The hope now is that peptide-based therapies could deliver those benefits more precisely.
“If you can target those receptors to specific cell types, you might bypass some of the side effects that previously prevented broader use,” Habegger said.
Why the heart and liver benefit, even without direct targets
Habegger says one of the most striking findings from large clinical trials is that GLP-1 drugs reduce the risk of heart attacks, strokes and cardiovascular death. They also improve metabolic liver disease.
Yet cardiomyocytes, the main muscle cells of the heart, and hepatocytes in the liver do not appear to express GLP-1 or GIP receptors in significant amounts.
So how do these benefits occur?
“The answer is probably both direct and indirect,” Habegger said.
GLP-1 receptors are expressed on certain immune cells, including T-cells. Chronic inflammation plays a key role in fibrosis and organ damage in the heart and liver. Reducing inflammatory signaling may protect tissues even without acting directly on muscle or liver cells.
Weight loss also plays a major role. As patients lose fat mass, they become more metabolically healthy, reducing strain on multiple organs. But researchers are increasingly seeing signs that some benefits may be weight-independent.

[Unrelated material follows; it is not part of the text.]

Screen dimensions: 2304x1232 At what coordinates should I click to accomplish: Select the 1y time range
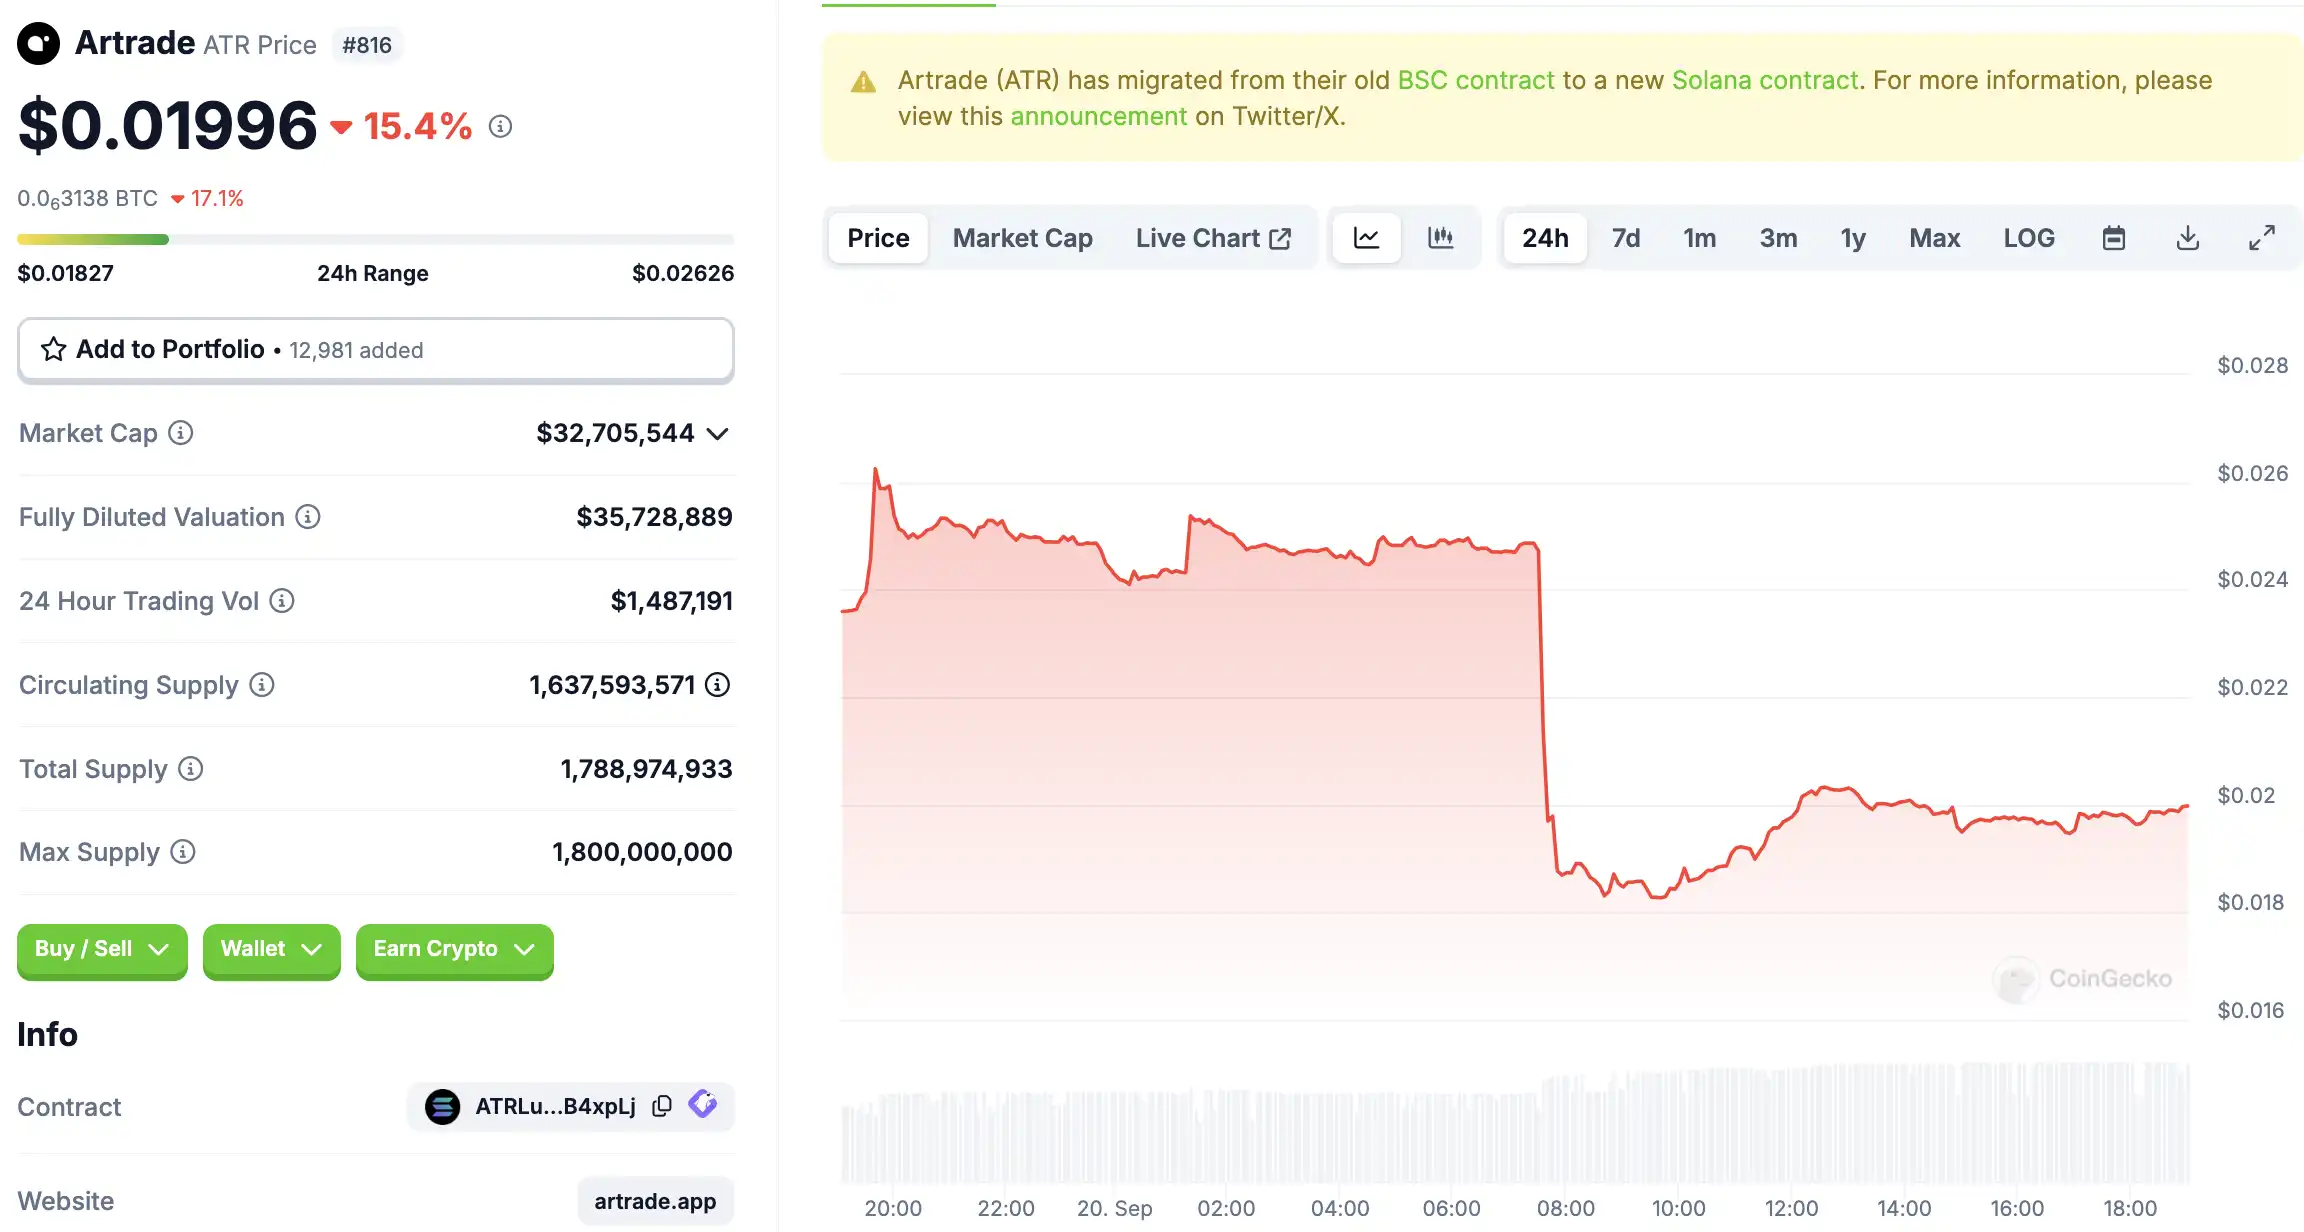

“That’s one of the big questions moving forward,” Habegger said. “If we can identify and target those pathways directly, future therapies could be even more effective.”
Not everyone responds the same way
Despite their effectiveness, GLP-1 drugs do not work equally well for everyone. Some patients experience dramatic weight loss, while others see more modest changes.

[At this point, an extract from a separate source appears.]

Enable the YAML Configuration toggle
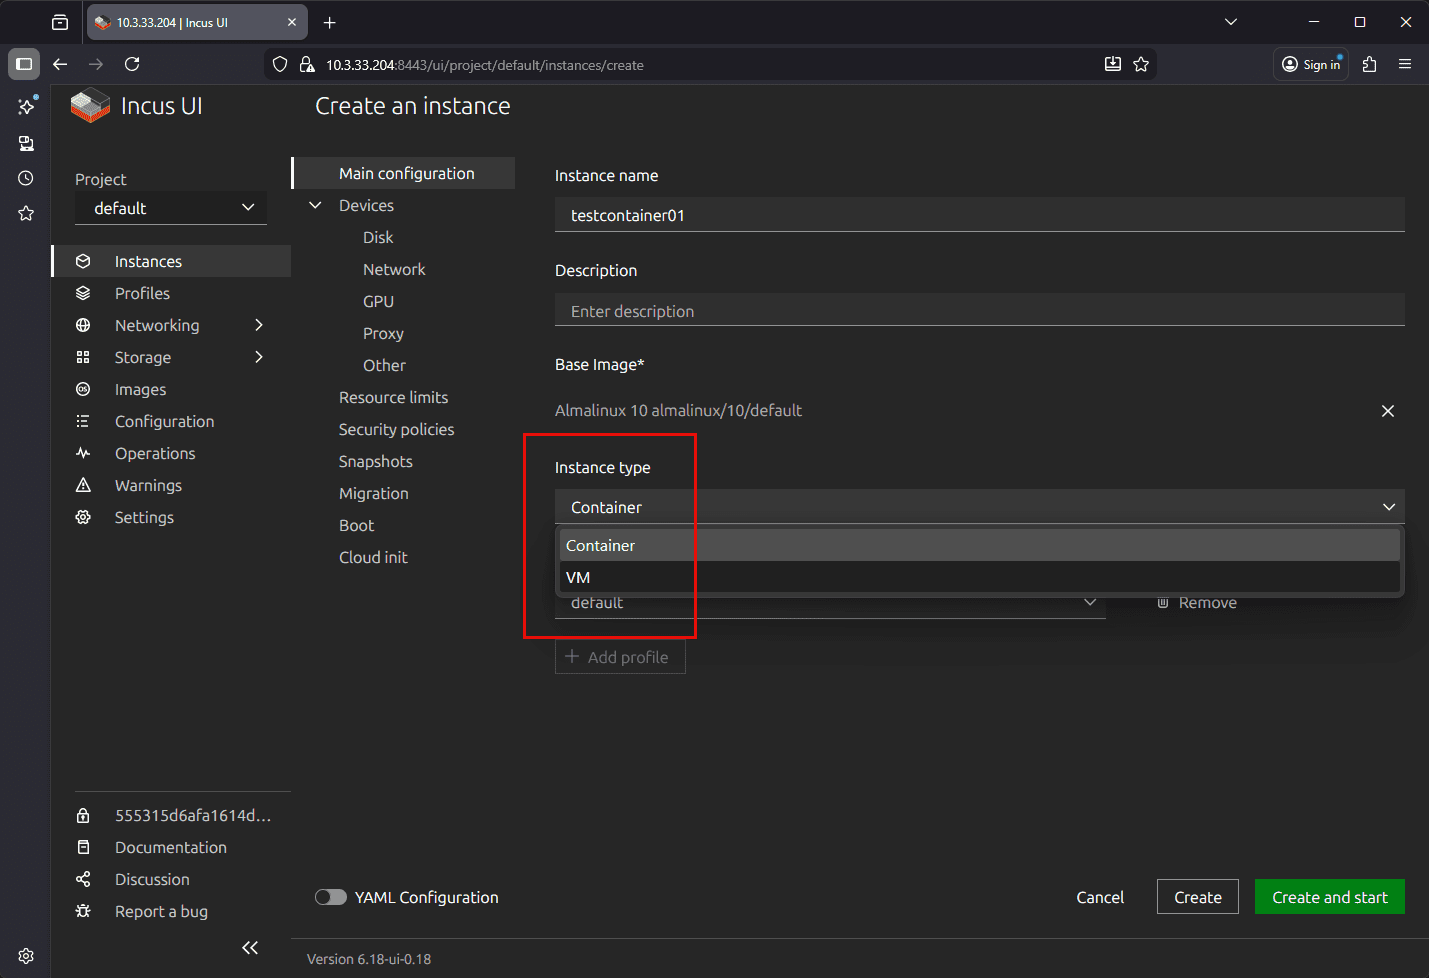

Now that millions of people are taking these medications — far beyond the scope of clinical trials — researchers are beginning to understand why.
“We’re learning things we couldn’t have learned before,” Hardaway said. “That variation is driving a lot of interest in understanding the underlying biology.”

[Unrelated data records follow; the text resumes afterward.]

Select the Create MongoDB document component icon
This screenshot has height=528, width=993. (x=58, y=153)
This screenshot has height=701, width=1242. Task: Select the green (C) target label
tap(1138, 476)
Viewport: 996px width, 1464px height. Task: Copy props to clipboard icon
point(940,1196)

Researchers hope that, over time, they will be able to predict who will benefit most based on genetics, environment and other biological factors.
“The goal isn’t just weight loss,” Hardaway said. “It’s understanding who will see improvements in blood sugar, heart health, liver disease and kidney function.”
Long-term questions still remain
Hardaway says GLP-1 drugs are essentially supercharged versions of a naturally occurring hormone, and decades of neuroscience research show that receptors can adapt to prolonged stimulation.
One unanswered question is whether long-term use could lead to reduced responsiveness over time.
“Receptors can internalize or downregulate,” Hardaway said. “We don’t yet know the long-term consequences of sustained GLP-1 receptor activation in the brain.”
So far, tolerance has not clearly emerged; but widespread use of these drugs is still relatively recent. Semaglutide was approved for weight management in 2021, while tirzepatide followed in 2023.
“Long-term, prospective studies are still needed,” Hardaway said.
Changing the conversation about obesity
For both researchers, one of the most important impacts of GLP-1 drugs may be how they reshape public understanding of obesity itself.
“These drugs reinforce that obesity is not about willpower,” Hardaway said. “They highlight how powerful biology and genetics are in regulating body weight.”
Habegger agrees.
“When you see how many systems are involved — brain, hormones, immune cells, metabolism — it becomes clear this is a complex disease,” he said.
Rather than a quick fix, researchers emphasize that GLP-1 drugs are powerful tools that work best alongside broader approaches to health.
“These medications are remarkable,” Hardaway said. “But they’re also a reminder of what sustained investment in basic science can achieve.”
As UAB researchers continue to study how these drugs work and what comes next, their findings are helping move the conversation beyond hype, while working toward a clearer understanding of one of the most significant medical breakthroughs of the past decade.